Can We Observe Earth-Like Exoplanets From Our Own Planet?

Directly imaging Earth‑like exoplanets has remained one of astronomy’s toughest hurdles because such worlds are roughly ten billion times fainter than their host stars in visible light. Space‑based observatories like JWST and the forthcoming Roman telescope rely on internal coronagraphs, yet they fall short of the contrast ratios needed to isolate habitable‑zone planets around Sun‑like stars. Ground‑based giants such as the ELT, TMT, and GMT offer unmatched angular resolution, but atmospheric turbulence erodes the faint planetary signal. The hybrid observatory concept—pairing a precisely shaped, orbiting starshade with these large apertures—promises to combine the best of both worlds.

The starshade creates a deep, diffraction‑limited shadow that blocks starlight before it reaches Earth’s atmosphere, while the ground telescope supplies the collecting area and resolution required for spectroscopy. In a recent NIAC‑funded study, researchers modeled the ELT equipped with state‑of‑the‑art adaptive optics and demonstrated that the system can achieve the 10⁻¹⁰ contrast needed to image an Earth twin at 10 parsecs. Simulations showed the full solar system—from Venus to Saturn—would be detectable, and key biosignature gases such as O₂ and H₂O could be retrieved under moderate weather conditions.

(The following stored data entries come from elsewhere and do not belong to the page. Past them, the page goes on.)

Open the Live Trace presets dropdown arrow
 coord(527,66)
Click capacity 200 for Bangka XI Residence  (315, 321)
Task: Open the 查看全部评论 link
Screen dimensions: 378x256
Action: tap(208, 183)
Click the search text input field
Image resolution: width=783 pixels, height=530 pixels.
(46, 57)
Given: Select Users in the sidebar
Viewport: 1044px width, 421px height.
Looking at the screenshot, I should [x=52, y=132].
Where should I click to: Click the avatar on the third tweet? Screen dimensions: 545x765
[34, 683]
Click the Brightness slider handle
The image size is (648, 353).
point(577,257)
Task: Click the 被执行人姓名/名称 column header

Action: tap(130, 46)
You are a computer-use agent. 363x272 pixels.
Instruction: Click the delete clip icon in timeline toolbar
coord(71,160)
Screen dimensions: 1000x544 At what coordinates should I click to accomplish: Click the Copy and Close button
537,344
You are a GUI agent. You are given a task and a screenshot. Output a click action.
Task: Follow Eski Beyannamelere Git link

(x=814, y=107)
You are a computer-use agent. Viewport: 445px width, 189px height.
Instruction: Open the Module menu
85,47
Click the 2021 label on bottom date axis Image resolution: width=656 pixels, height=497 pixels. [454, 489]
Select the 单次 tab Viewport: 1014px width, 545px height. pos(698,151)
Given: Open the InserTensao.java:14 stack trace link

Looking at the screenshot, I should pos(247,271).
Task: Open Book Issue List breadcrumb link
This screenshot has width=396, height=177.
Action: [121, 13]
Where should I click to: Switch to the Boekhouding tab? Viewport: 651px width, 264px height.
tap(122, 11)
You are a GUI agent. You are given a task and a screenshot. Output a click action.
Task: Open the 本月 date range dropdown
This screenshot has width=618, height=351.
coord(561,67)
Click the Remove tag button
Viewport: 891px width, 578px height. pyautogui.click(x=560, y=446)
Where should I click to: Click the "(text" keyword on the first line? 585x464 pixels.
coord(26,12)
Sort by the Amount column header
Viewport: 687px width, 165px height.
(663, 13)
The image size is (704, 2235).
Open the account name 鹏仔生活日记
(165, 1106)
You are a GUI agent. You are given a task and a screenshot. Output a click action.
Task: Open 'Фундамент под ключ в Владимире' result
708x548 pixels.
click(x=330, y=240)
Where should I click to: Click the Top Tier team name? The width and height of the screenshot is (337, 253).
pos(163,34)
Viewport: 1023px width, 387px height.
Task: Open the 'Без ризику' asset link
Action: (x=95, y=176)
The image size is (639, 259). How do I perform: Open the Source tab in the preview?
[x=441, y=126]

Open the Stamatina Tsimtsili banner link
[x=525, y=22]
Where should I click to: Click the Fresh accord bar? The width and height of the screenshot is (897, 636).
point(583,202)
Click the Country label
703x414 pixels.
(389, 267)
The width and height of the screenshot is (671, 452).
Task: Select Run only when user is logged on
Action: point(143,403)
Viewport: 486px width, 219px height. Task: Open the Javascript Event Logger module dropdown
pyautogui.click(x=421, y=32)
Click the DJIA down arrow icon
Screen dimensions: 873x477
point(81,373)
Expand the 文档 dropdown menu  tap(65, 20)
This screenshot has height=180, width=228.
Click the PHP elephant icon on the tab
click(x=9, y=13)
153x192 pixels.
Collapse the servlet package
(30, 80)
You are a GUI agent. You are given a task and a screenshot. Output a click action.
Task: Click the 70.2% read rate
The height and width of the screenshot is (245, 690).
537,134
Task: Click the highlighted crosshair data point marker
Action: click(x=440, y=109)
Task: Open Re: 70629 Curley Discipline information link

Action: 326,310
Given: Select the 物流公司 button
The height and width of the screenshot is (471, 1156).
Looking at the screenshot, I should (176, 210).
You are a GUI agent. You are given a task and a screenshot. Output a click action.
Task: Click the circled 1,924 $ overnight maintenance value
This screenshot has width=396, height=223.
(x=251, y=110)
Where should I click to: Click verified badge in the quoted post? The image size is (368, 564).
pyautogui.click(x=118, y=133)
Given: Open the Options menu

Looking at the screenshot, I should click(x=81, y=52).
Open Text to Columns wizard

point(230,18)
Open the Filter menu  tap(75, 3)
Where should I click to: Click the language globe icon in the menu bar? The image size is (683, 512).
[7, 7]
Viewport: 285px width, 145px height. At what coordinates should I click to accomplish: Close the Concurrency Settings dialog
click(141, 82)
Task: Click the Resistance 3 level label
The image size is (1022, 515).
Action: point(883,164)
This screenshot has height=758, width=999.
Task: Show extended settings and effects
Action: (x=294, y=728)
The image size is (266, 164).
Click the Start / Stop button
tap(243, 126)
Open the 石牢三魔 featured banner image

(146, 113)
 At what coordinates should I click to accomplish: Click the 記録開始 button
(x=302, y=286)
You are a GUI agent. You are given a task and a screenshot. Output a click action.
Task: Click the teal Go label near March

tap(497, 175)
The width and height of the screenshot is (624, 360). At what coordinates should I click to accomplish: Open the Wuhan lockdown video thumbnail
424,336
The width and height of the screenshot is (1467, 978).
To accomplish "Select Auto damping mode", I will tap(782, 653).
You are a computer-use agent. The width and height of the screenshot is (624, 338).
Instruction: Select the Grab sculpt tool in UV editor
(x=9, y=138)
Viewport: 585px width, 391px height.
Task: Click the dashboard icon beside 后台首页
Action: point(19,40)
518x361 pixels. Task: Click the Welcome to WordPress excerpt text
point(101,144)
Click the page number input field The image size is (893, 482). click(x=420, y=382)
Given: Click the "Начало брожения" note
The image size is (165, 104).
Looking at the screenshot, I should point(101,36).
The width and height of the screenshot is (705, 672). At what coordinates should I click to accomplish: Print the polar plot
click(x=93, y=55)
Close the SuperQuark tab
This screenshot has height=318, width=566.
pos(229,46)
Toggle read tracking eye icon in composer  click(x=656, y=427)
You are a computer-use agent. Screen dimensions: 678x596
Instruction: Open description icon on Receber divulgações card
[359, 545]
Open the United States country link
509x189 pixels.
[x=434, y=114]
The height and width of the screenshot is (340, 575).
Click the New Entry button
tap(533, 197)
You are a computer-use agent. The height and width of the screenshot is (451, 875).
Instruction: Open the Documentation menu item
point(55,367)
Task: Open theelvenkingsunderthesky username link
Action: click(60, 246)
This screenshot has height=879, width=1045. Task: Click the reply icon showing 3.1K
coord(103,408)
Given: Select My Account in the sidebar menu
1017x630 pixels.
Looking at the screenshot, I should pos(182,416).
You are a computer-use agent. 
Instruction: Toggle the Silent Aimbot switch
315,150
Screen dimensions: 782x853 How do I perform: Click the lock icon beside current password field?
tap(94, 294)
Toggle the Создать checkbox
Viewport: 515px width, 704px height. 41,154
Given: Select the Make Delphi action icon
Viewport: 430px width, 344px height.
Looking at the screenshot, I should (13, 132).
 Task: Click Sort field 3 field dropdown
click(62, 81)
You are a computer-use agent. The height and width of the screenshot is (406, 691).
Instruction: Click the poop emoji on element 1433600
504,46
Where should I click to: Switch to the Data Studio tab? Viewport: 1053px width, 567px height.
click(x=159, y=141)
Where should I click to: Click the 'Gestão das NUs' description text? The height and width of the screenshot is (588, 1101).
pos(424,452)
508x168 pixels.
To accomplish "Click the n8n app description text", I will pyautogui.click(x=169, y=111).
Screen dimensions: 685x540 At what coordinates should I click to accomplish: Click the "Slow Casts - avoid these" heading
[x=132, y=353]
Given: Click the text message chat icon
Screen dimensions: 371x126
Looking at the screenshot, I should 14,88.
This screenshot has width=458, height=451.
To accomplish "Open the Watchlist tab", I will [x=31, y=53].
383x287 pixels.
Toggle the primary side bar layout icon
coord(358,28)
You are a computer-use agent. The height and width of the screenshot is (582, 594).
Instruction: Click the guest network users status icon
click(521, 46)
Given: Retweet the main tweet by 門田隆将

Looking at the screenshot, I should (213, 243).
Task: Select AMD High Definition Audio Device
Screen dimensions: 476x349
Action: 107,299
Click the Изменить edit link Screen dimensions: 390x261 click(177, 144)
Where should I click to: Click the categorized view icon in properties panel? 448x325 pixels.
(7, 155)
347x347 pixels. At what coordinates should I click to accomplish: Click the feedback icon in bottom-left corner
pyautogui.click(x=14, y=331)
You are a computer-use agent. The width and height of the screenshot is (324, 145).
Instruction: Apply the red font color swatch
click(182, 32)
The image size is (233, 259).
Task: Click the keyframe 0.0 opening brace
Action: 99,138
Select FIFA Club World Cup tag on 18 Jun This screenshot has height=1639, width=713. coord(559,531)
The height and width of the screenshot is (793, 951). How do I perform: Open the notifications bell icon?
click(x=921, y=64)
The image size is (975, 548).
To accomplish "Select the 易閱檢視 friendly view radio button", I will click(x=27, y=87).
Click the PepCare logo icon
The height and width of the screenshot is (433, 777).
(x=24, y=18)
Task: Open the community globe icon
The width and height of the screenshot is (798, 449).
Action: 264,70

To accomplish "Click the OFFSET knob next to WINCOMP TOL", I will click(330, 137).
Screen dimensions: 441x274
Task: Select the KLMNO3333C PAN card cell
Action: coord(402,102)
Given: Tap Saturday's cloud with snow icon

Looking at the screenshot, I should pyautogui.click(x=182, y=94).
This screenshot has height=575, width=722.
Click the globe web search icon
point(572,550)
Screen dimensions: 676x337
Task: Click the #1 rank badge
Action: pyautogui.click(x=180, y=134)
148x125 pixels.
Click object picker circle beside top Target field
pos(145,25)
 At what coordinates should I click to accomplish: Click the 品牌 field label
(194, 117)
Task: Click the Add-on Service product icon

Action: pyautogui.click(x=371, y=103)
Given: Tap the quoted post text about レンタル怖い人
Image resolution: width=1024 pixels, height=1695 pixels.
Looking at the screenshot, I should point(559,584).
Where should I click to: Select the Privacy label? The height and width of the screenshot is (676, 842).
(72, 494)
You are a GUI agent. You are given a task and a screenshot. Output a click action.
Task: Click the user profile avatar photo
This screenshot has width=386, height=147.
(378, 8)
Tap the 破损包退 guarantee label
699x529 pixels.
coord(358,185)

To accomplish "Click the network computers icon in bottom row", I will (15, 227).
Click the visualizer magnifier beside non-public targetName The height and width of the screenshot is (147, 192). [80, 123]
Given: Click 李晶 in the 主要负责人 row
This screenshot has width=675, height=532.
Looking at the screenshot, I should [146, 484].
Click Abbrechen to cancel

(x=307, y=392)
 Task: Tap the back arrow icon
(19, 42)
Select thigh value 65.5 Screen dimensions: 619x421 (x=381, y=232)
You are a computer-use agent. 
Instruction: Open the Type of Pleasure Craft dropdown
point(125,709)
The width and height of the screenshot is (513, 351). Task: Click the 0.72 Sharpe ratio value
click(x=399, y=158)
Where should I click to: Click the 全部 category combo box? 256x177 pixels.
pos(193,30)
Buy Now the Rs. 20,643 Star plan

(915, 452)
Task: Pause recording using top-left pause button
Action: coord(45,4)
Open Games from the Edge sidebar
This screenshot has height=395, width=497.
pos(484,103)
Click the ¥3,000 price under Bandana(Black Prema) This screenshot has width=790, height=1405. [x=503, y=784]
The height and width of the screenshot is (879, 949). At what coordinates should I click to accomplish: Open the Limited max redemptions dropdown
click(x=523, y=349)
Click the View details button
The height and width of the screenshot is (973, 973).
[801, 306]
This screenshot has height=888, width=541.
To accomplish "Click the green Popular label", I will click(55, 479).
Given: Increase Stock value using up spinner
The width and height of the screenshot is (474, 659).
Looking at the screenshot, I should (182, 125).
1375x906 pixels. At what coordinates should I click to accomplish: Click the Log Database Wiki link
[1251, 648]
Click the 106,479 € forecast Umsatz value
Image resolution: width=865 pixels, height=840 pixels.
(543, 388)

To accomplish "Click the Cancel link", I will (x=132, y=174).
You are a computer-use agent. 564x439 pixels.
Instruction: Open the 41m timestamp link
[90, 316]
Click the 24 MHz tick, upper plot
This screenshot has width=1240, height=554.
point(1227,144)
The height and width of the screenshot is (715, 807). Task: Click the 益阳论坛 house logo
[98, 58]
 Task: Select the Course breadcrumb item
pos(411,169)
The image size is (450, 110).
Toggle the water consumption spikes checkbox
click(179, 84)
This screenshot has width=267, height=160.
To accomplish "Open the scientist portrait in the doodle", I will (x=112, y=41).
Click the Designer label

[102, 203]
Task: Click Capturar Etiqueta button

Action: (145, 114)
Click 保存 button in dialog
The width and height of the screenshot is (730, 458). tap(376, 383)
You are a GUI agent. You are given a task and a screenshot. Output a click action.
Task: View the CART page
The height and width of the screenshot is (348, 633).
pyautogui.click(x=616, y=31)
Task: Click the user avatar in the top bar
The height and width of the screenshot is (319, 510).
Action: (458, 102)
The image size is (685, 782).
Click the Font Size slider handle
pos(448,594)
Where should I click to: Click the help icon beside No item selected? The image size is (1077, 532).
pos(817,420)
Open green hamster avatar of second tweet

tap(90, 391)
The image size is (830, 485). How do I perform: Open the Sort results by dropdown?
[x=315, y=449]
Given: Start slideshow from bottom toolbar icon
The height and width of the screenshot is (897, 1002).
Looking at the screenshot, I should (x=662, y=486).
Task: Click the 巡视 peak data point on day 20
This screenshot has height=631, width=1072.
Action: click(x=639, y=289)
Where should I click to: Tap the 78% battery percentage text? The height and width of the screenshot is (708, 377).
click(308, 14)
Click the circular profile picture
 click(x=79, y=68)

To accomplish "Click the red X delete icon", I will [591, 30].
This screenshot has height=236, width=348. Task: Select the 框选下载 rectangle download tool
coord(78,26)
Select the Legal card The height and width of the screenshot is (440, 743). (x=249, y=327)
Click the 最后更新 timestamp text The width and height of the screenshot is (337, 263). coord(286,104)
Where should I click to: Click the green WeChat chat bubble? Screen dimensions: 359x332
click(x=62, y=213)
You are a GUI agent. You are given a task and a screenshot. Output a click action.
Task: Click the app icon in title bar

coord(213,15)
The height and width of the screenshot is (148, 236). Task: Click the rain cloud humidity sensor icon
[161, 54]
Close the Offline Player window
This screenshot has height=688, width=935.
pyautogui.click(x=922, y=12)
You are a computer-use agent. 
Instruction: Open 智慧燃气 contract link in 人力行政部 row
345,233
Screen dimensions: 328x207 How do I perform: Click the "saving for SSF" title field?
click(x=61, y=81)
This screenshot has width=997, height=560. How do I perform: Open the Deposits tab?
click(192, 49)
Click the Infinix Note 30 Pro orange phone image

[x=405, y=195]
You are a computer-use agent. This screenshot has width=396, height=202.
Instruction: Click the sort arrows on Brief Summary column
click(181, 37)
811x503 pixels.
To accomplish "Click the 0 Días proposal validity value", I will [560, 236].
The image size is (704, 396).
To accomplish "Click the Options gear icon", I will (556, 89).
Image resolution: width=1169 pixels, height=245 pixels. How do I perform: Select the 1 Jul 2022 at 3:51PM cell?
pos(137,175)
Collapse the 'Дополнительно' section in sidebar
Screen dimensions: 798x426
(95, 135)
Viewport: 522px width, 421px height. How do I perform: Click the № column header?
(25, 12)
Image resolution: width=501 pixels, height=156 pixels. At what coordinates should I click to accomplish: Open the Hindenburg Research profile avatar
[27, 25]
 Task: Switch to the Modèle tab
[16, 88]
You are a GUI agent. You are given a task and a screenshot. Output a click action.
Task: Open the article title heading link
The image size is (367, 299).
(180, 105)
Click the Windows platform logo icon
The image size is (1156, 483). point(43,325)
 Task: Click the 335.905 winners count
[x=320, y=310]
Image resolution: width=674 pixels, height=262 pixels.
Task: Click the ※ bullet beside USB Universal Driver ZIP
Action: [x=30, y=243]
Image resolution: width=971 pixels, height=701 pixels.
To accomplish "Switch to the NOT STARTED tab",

The implications extend far beyond a single experiment. By leveraging existing ground infrastructure, the hybrid approach could accelerate the timeline for habitability studies and reduce the cost premium of launching a dedicated space coronagraph of comparable size. It also opens a pathway for international collaborations, where multiple observatories share a single starshade platform, multiplying scientific return. As the exoplanet community prepares for the next generation of missions, this concept offers a pragmatic bridge between current capabilities and the ultimate goal of answering whether life exists beyond Earth.